Un candidato del liceo che sostenne per la prima volta l’esame Proficiency a Torino, Matteo Dalmazzo, ebbe a dire, a proposito della quarta componente dell’esame (speaking – produzione orale): “a certe domande è difficile dare una risposta anche in Italiano, soprattutto se su due piedi ti viene chiesto, per esempio, di esprimere una opinione sugli stili architettonici degli edifici di una città”. Questa valutazione fa comprendere come anche per un parlante madrelingua questi esami di certificazione potrebbero essere particolarmente ostici, in mancanza di una adeguata preparazione linguistica e culturale.

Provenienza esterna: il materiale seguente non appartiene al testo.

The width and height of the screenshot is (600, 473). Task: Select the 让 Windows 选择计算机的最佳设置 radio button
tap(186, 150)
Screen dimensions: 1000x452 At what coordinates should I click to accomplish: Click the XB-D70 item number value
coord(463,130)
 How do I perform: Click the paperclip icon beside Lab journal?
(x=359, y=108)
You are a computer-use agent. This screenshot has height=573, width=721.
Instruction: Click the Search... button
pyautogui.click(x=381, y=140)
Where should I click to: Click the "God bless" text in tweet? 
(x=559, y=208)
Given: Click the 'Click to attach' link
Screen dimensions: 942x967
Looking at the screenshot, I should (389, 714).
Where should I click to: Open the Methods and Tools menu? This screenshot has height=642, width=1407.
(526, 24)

In relazione, invece, alle ragioni del successo, va senza dubbio citato il coordinamento disciplinare dei docenti della materia, mossi da entusiasmo, motivazione e professionalità. La scelta degli strumenti, e dei materiali, completano il lavoro di preparazione dei propri studenti. Va detto che la competenza di questi ultimi, in uscita dalla scuola media, è già buona, e facilita enormemente il lavoro degli insegnanti del liceo. Inoltre, progetti ancora attivi sul territorio fossanese, come FCE (Fossano Certifica l’Eccellenza – finanziato dalla Fondazione CRF), che a suo tempo fu avviato sotto l’egida del Liceo (scuola capofila), le aspettative di famiglie ed allievi, la consapevolezza di quanto sia importante saper usare la lingua inglese in un mondo globalizzato, sono ulteriori elementi che contribuiscono al conseguimento di obiettivi di così alto livello.